Inference time becomes longer when doing non-continuous fp16 or int8 inference

Sorry we couldn’t find inference script you’re using in 7z file you’ve shared. Please provide us inference script with sample to reproduce the issue.

Thank you.

profiler.7z.001 (10 MB)

profiler.7z.002 (10 MB)

profiler.7z.003 (10 MB)

profiler.7z.004 (4.7 MB)

Hi @spolisetty

Please download profiler.7z.001 - profiler.7z.004 and uncompress it.
cd profiler/build
./profiler

Hi,

Sorry for the delayed response. Are you still facing this issue

Hi, I have the same problem

for i in range(N):
start_time = time.time()
pred_onnx = sess.run(None, feed)
time_diff = (time.time() - start_time) * 1000
print("execution time: ", time_diff)
time.sleep(1)
If I dont have the time.sleep(1). the inference is consistently at 3-5ms, but if I have the time.sleep(1) here, the inference time will become 10-20ms!

This is onnx runtime based on CUDA. I believe it’s not model dependent, you can select any model and try to repeatedly run with some sleep in between to see the effect of ‘non-continuity’

@spolisetty
Yes.
It will be very helpful if you could share more about “warm-up” mechanism, so that we can check whether we could avoid the “cold-down” and “warm-up again” effects.
I guess it will also benefit a lot of other people.

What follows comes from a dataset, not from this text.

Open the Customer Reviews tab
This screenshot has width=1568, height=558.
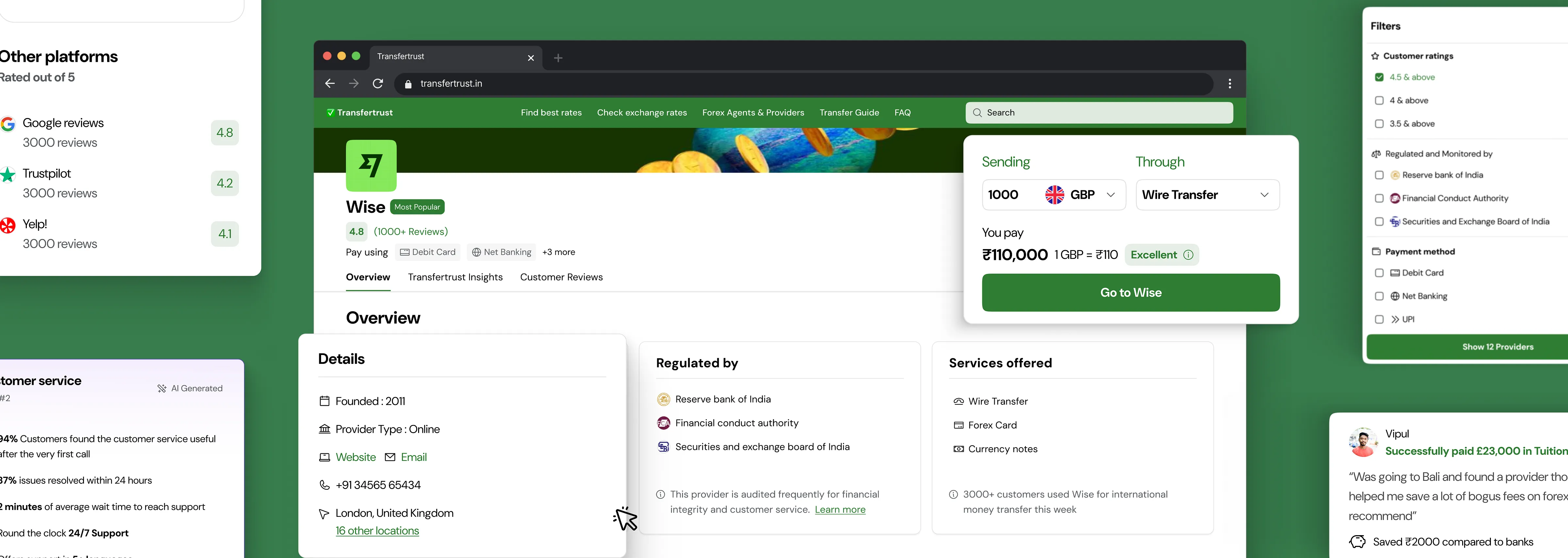[x=561, y=277]
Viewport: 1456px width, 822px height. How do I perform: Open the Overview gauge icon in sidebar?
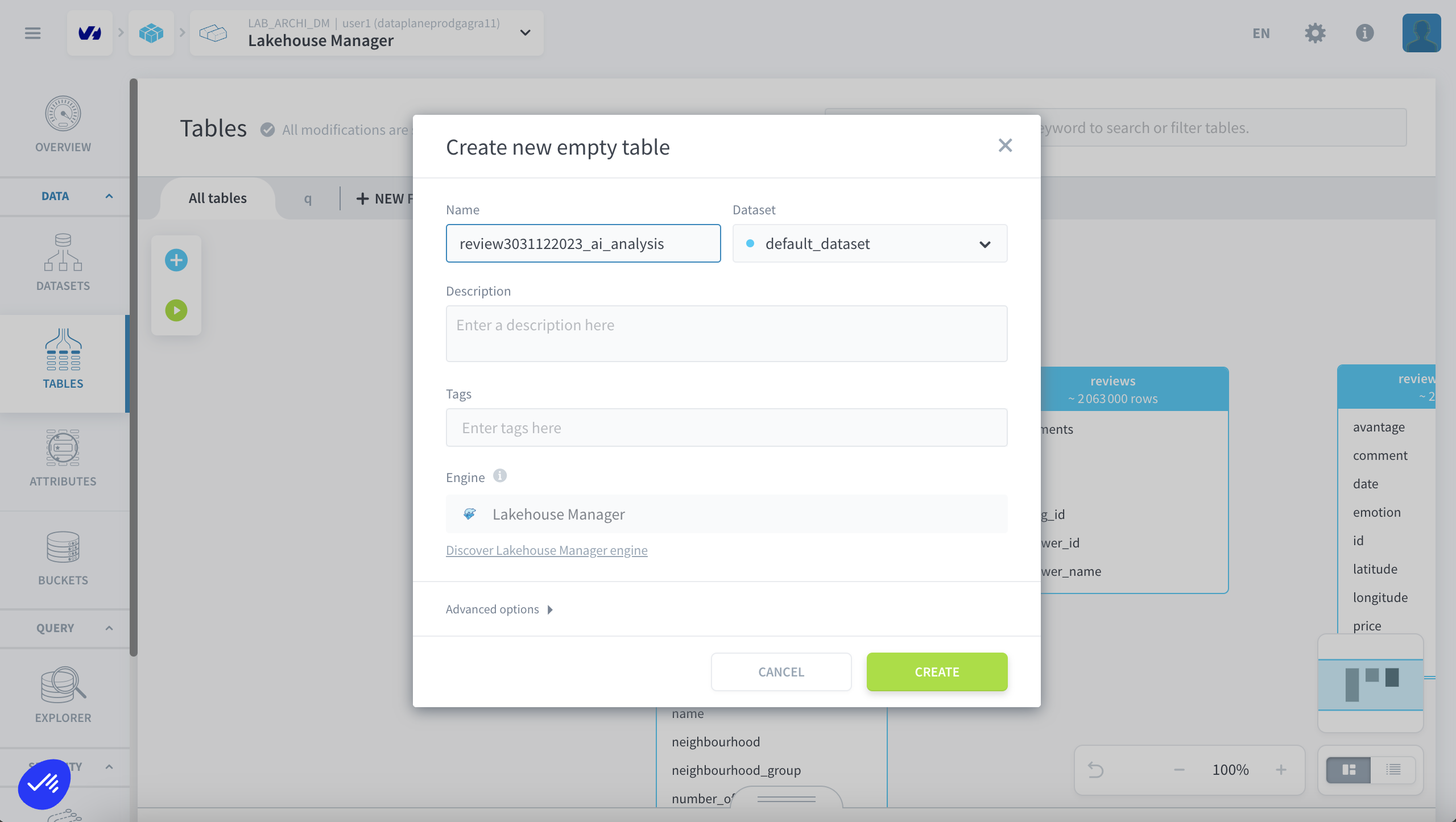coord(63,114)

Hi, do you have any insight or solution for this? The inference time increase drastically from 4ms to 30ms when there’s a 100ms sleep in between, I believe this is a very common problem with CUDA.

Hi, are you still around?

Hi, do you have any advice on this? Thanks

Hi @spolisetty we still cannot solve this problem, would you mind sharing your advice on this?
Thank you

Hi, its me again, may I know if you are still checking on this?

Thanks

Hi, are you guys still around? Thanks

Hi @hnamletran,

Could you please create a post with clear issue details and issue repro script/onnx model for better debugging.

Thank you.

Hi, I have posted a new topic here, thanks
https://forums.developer.nvidia.com/t/first-inference-after-a-pause-is-always-long/200950

Hi @hnamletran , Were you able to find any solution for this one? I am facing same issue with hifigan fp16 onnx model. Inference after a pause is taking 10x time than continues inference.

any updates?

I have the same problem with Yolo V5 (PyTorch), CUDA 11.6, CUDNN 8.3.2 and a .pt model.
With my RTX A2000 i get 8ms inference when i deliver images in a loop.
When i insert a pause of 1s between the inferences, the time goes up to ~90ms.
Independent whether FP16 or FP32.
Problem does not occur with .onnx models.
Is there any solution for that?